— Goal of the exercise —
Every record here should be printed again exactly.
* * *
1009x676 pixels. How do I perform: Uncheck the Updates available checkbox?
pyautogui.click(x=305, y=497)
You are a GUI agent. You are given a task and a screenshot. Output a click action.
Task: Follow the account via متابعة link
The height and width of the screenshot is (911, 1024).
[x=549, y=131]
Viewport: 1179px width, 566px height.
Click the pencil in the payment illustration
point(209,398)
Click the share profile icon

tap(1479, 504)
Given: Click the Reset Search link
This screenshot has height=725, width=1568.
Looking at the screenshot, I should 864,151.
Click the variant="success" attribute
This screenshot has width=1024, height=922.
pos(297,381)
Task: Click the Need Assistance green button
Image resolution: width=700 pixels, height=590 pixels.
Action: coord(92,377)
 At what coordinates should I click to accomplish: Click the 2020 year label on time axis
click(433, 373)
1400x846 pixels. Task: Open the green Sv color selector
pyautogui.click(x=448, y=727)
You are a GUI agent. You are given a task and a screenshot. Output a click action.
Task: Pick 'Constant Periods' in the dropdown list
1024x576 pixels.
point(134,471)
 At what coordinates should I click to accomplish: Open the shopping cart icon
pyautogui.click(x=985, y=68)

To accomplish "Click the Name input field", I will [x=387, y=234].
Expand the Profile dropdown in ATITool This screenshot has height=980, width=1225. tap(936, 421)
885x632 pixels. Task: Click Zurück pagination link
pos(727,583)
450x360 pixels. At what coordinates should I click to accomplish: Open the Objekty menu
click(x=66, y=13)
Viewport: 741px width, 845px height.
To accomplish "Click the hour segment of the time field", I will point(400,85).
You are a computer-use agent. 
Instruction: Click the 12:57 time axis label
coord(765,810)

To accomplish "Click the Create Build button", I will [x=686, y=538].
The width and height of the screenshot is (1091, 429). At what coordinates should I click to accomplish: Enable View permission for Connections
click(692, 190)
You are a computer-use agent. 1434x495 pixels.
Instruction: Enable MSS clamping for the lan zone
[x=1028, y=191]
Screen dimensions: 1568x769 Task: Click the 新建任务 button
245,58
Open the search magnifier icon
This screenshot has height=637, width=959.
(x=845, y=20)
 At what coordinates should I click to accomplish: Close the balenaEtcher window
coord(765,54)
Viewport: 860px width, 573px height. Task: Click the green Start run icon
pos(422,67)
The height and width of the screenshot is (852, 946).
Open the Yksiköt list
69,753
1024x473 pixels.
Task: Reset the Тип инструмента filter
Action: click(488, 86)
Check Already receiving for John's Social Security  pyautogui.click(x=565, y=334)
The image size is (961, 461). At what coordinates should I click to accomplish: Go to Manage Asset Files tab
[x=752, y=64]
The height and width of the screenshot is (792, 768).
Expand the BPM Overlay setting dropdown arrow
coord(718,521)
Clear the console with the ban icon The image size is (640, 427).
* * *
— Task answer —
1009x676 pixels. How do I perform: Uncheck the Updates available checkbox?
pyautogui.click(x=305, y=497)
You are a GUI agent. You are given a task and a screenshot. Output a click action.
Task: Follow the account via متابعة link
The height and width of the screenshot is (911, 1024).
[x=549, y=131]
Viewport: 1179px width, 566px height.
Click the pencil in the payment illustration
point(209,398)
Click the share profile icon

tap(1479, 504)
Given: Click the Reset Search link
This screenshot has height=725, width=1568.
Looking at the screenshot, I should 864,151.
Click the variant="success" attribute
This screenshot has width=1024, height=922.
pos(297,381)
Task: Click the Need Assistance green button
Image resolution: width=700 pixels, height=590 pixels.
Action: coord(92,377)
 At what coordinates should I click to accomplish: Click the 2020 year label on time axis
click(433, 373)
1400x846 pixels. Task: Open the green Sv color selector
pyautogui.click(x=448, y=727)
You are a GUI agent. You are given a task and a screenshot. Output a click action.
Task: Pick 'Constant Periods' in the dropdown list
1024x576 pixels.
point(134,471)
 At what coordinates should I click to accomplish: Open the shopping cart icon
pyautogui.click(x=985, y=68)

To accomplish "Click the Name input field", I will [x=387, y=234].
Expand the Profile dropdown in ATITool This screenshot has height=980, width=1225. tap(936, 421)
885x632 pixels. Task: Click Zurück pagination link
pos(727,583)
450x360 pixels. At what coordinates should I click to accomplish: Open the Objekty menu
click(x=66, y=13)
Viewport: 741px width, 845px height.
To accomplish "Click the hour segment of the time field", I will point(400,85).
You are a computer-use agent. 
Instruction: Click the 12:57 time axis label
coord(765,810)

To accomplish "Click the Create Build button", I will [x=686, y=538].
The width and height of the screenshot is (1091, 429). At what coordinates should I click to accomplish: Enable View permission for Connections
click(692, 190)
You are a computer-use agent. 1434x495 pixels.
Instruction: Enable MSS clamping for the lan zone
[x=1028, y=191]
Screen dimensions: 1568x769 Task: Click the 新建任务 button
245,58
Open the search magnifier icon
This screenshot has height=637, width=959.
(x=845, y=20)
 At what coordinates should I click to accomplish: Close the balenaEtcher window
coord(765,54)
Viewport: 860px width, 573px height. Task: Click the green Start run icon
pos(422,67)
The height and width of the screenshot is (852, 946).
Open the Yksiköt list
69,753
1024x473 pixels.
Task: Reset the Тип инструмента filter
Action: click(488, 86)
Check Already receiving for John's Social Security  pyautogui.click(x=565, y=334)
The image size is (961, 461). At what coordinates should I click to accomplish: Go to Manage Asset Files tab
[x=752, y=64]
The height and width of the screenshot is (792, 768).
Expand the BPM Overlay setting dropdown arrow
coord(718,521)
Clear the console with the ban icon The image size is (640, 427).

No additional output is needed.